* TEXTO DA PÁGINA:
□ □ □ □ □

No ano seguinte tive que repetir a 3ª série. Já superada a fase conturbada, consegui concentrar-me nos estudos. O interessante é que mais uma vez eu estava em uma sala multisseriada por falta de espaço físico, mas não era tão organizada como a primeira. Foram assim as minhas 3ª e 4ª séries. Para mim tudo era fácil. Senti-me culpada por não ter compreendido as tais palavras “xítonas” no ano anterior. Como era fácil e medíocre aquele assunto! Foram dois anos tranqüilos. Conteúdos acompanhados nos livros didáticos, tarefa para casa nos livros, caderno, mimeografada, cópias de textos, tabuada, testes e provas. Mais um ano cumprido.
Durante essa fase a ludicidade nunca fez parte da minha vida escolar. Acho que não só pela falta de espaço das escolas, mas também porque a ludicidade não era encarada como algo de muita importância para o desenvolvimento do aluno. Hoje muitos já estão conscientes de que, se desejamos formar seres criativos, críticos e aptos para tomar decisões, um dos requisitos é o enriquecimento do cotidiano infantil com a inserção de contos, lendas, brinquedos e brincadeiras. Segundo Tizuko Morchida Kishimoto (2000) “o brincar é excelente recurso para observação dos interesses e ações da criança. Pelo brincar, a criança evidencia saberes e interesses, além de propiciar condições para aprendizagens incidentais”. Brincar é importante para a criança expressar significações simbólicas. Pelo brincar a criança aprende a simbolizar. A criança viaja no faz-de-conta, assumindo o papel de herói, professor, astronauta e todos os outros que a imaginação mandar. (Nova Escola, 2008)

□ □ □ □ □

* DADOS:
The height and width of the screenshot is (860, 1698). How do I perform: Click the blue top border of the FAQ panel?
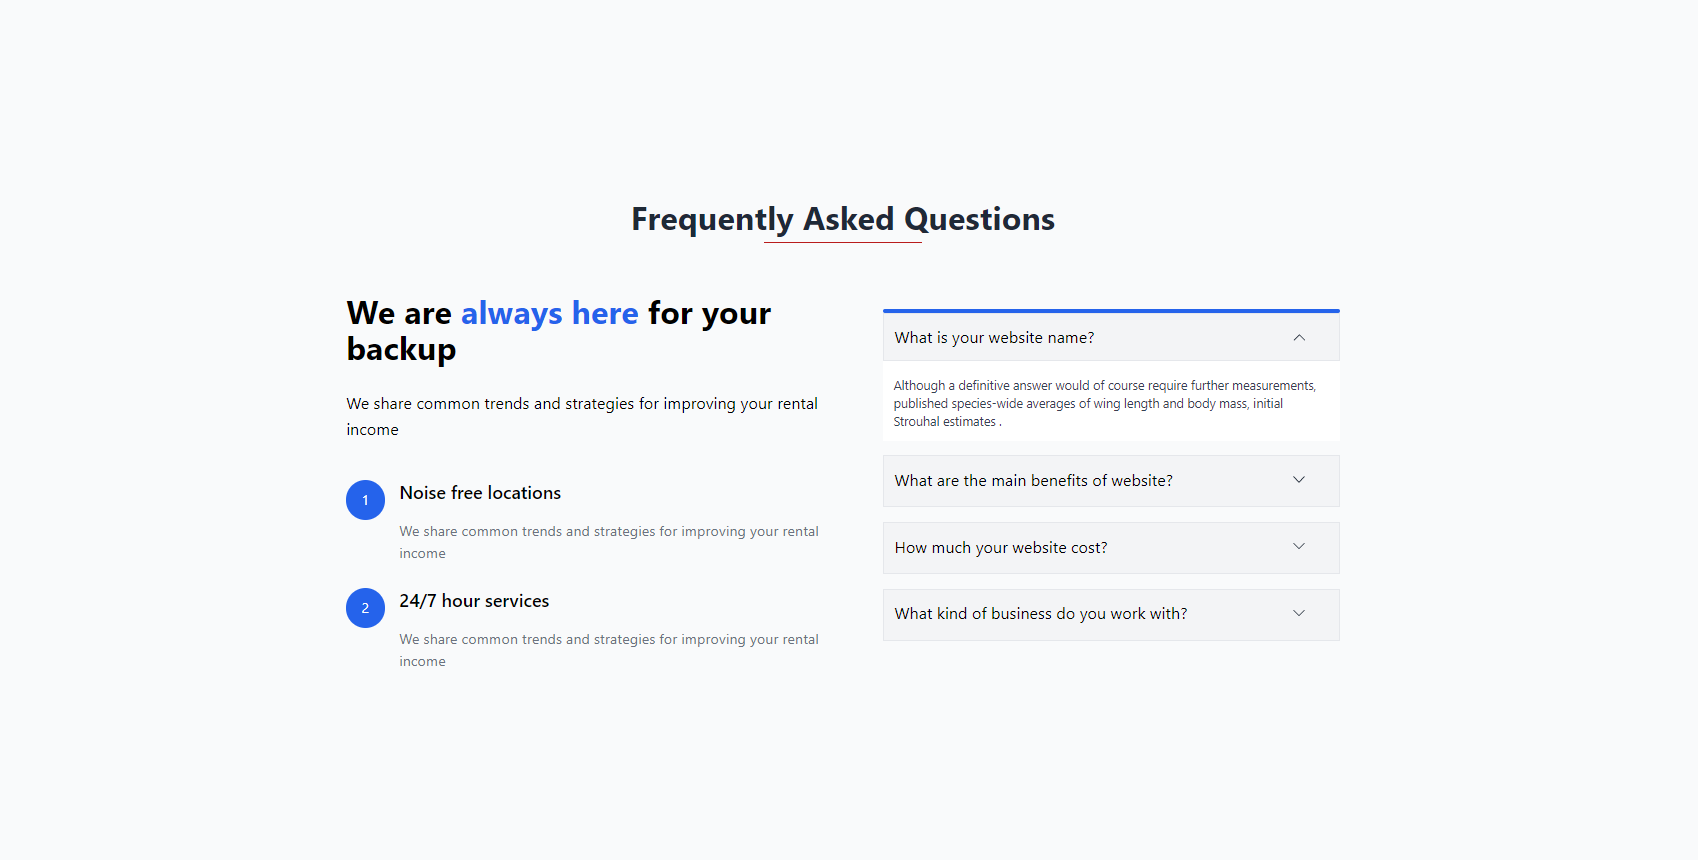(x=1110, y=309)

□ □ □ □ □

Responda com base no relato sobre a vida escolar:
(a) Por que a sala voltou a ser multisseriada?
(b) Que palavras não tinham sido entendidas no ano anterior?
(c) Segundo a citação de Tizuko Morchida Kishimoto, o brincar é excelente recurso para quê?
As linhas são um material à parte, sem ligação com o relato.

* PROBLEMA RESOLVIDO:
(a) Por falta de espaço físico.
(b) As palavras "xítonas".
(c) Para a observação dos interesses e ações da criança.